▶ _RECORDS SUPPLIED_
● ● ● ● ●
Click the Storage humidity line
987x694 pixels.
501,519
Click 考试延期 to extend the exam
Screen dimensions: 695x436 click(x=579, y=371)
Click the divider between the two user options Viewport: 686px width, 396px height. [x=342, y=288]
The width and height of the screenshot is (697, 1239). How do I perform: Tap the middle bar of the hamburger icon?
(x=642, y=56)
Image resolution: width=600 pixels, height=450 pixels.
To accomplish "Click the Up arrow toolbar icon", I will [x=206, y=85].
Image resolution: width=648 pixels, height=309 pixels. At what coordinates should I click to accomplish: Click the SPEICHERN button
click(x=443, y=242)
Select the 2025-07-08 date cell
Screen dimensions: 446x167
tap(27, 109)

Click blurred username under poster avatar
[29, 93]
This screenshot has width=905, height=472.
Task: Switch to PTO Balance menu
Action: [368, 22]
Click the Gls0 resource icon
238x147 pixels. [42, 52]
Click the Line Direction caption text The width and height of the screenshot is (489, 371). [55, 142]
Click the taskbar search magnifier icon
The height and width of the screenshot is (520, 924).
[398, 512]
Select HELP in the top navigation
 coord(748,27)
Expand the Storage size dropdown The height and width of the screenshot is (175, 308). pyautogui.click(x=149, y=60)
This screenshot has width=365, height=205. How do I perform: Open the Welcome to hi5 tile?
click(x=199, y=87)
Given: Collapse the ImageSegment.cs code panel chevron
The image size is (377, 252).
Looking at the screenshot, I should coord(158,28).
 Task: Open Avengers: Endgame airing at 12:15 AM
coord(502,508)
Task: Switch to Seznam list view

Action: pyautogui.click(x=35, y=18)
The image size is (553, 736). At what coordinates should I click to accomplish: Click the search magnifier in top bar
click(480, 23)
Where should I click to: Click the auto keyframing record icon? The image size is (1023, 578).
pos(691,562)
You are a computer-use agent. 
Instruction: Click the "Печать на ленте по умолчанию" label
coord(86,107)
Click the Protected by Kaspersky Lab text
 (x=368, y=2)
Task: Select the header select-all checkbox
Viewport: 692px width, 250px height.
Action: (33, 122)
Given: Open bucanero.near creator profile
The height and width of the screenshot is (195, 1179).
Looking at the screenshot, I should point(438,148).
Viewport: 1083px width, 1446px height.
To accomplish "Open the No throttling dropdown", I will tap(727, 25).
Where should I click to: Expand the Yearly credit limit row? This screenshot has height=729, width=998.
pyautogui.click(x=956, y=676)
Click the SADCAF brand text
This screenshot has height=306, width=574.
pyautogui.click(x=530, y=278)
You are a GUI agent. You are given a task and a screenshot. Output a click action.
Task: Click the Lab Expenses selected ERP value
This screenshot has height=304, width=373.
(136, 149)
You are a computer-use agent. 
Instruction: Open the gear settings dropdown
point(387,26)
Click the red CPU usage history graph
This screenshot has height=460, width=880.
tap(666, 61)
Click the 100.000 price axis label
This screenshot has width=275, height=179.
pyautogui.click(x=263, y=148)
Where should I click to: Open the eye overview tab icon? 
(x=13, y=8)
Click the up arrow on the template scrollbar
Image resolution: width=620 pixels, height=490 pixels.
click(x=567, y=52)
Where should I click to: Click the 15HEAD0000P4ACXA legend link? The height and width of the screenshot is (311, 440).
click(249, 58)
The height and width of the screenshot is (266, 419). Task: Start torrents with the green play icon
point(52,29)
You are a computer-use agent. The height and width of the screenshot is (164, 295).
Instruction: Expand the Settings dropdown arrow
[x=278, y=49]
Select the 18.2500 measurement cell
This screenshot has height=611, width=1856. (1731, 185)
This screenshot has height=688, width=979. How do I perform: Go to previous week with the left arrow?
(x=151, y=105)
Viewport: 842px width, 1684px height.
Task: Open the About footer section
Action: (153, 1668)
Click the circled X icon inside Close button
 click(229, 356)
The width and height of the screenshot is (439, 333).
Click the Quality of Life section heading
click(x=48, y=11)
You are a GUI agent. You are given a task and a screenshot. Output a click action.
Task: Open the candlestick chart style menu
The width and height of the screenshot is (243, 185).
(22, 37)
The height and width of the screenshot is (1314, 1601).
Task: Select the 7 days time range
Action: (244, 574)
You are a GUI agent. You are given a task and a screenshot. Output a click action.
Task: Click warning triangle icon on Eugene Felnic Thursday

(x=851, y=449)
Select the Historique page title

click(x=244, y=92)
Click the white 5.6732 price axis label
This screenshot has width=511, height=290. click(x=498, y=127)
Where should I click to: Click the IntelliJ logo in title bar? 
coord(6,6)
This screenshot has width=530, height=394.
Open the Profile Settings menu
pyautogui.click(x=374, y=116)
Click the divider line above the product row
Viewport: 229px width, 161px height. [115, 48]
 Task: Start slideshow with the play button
● ● ● ● ●
▶ _WORK REQUIRED_
Using the records above, work out how many lines hold the string "will"; answer with that number alone.

▶ _TASK RESULT_
2